Il marciatore spagnolo Daniel Plaza, poi, ha inventato una delle scuse più originali. “Giustificò la sua positività come conseguenza di un atto sessuale. A sentire l’atleta, un rapporto orale con la moglie che era in stato di gravidanza, gli aveva causato un aumento del tasso di nandrolone”.
Parole che strappano un sorriso. Amarissimo, però.
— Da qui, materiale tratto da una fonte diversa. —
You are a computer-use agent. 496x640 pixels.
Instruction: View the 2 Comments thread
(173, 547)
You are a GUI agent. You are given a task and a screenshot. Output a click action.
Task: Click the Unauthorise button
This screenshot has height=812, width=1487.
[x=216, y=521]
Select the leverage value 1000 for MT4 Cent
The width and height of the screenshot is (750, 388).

Al vertice della piramide criminale non ci sono solo trafficanti senza scrupoli. Ci sono anche gli stati. E un capitolo del libro è dedicato al doping di stato nei paesi dell’Est, in primo luogo nell’ex Ddr (Repubblica democratica tedesca). Lì la macchina del doping ha creato dei mostri. “Donne che avevano improvvisamente ‘cambiato sesso’, atleti-uomini che, sottoponendosi come ‘cavie’ ai test farmaceutici del laboratorio di Lipsia e dintorni, avevano contratto tutti i tipi di patologie a cominciare dai tumori al pancreas, al fegato e le leucemie”. Molti di loro hanno avuto momenti di gloria e medaglie – a uso e consumo della propaganda politica del loro paese – grazie a quegli “aiutini chimici”, ma una volta usciti di scena, sono andati incontro a morti precoci. Vittime, inconsapevoli o meno, della guerra fredda dello sport.
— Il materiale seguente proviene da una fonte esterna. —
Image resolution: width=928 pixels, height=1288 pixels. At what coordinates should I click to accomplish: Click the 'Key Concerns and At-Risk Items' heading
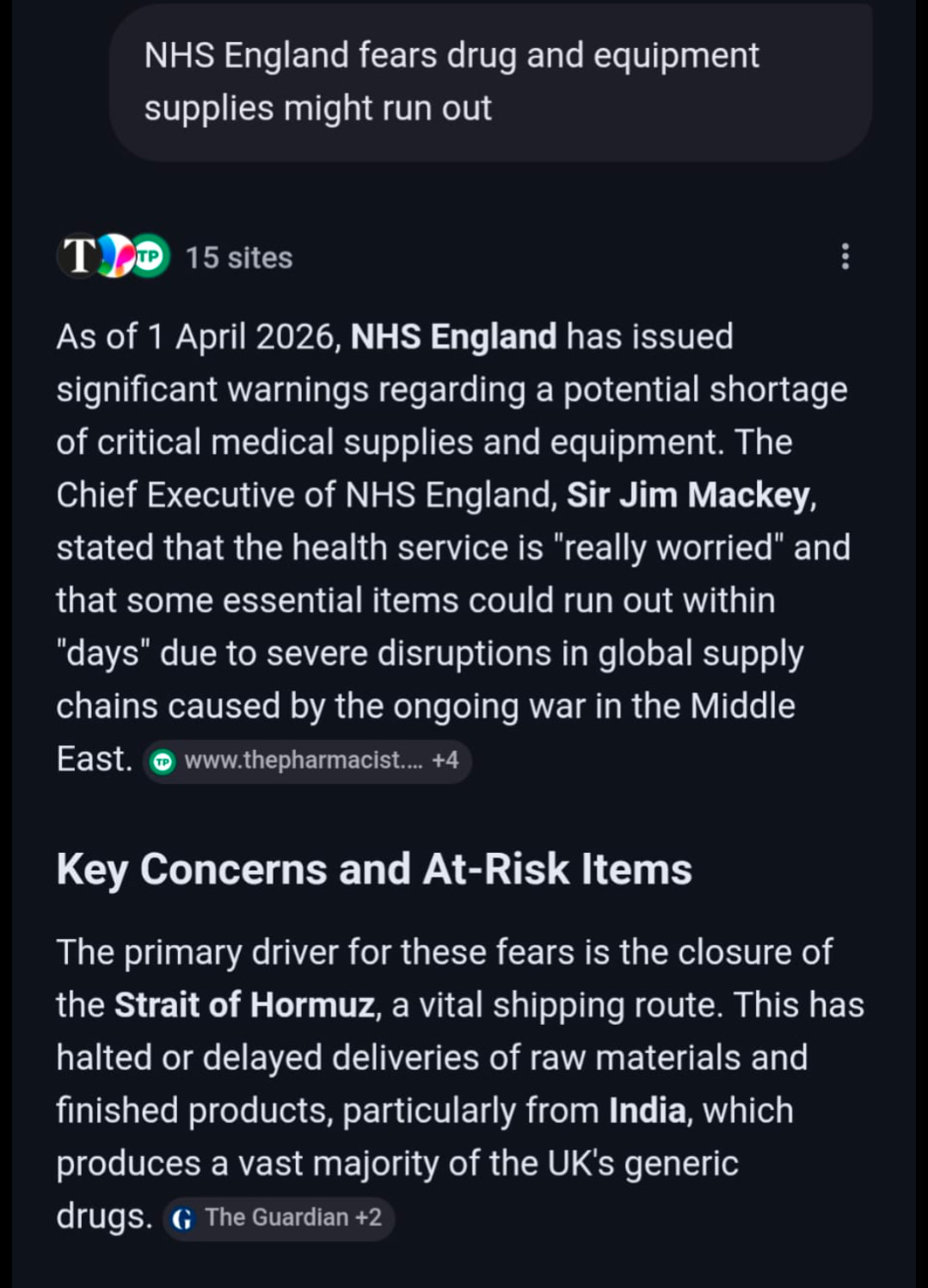[x=374, y=869]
Nessuna disciplina può dirsi immune dalle “pillole maledette”. Anche se, per quel che riguarda l’Italia, i consumatori più assidui sono senz’altro i calciatori. “Ci sono – scrive Mola – gli idoli delle curve che ci ricascano, per una flebo di troppo, per una puntura che poteva non essere necessaria, per una pasticca che si può sempre giustificare, per una medicina che avrebbe dovuto far del bene e che invece ti porta lentamente verso l’inferno, con biglietto di sola andata. C’è un calcio sempre più malato e malati che muoiono sempre di più per colpa del calcio. Anche se si continua a far finta di nulla”.
Nel libro anche l’intervista a un ex calciatore che continua a lavorare nel mondo del pallone e per questo ha chiesto di mantenere l’anonimato. E quello che dice è un atto di accusa fortissimo al sistema del doping e alle omertà che lo circondano. Un sistema che coinvolge sì alcuni dirigenti ma che chiama in causa proprio loro i calciatori “più complici che vittime degli staff medici”.
A dare una mano ai furbetti dello sport ci si è messo anche il Covid-19 che ha costretto ad annullare o a rimandare tanti eventi sportivi (su tutti gli Europei di calcio “itineranti” e le Olimpiadi di Tokyo).
Il rischio adesso è che grazie al virus, saranno non pochi i “miracolati” che verranno rimessi in corsa. Sono una ventina le medaglie olimpiche che stanno scontando una squalifica per doping di quattro anni e che potrebbero beneficiare dello slittamento al 2021 dei Giochi Olimpici.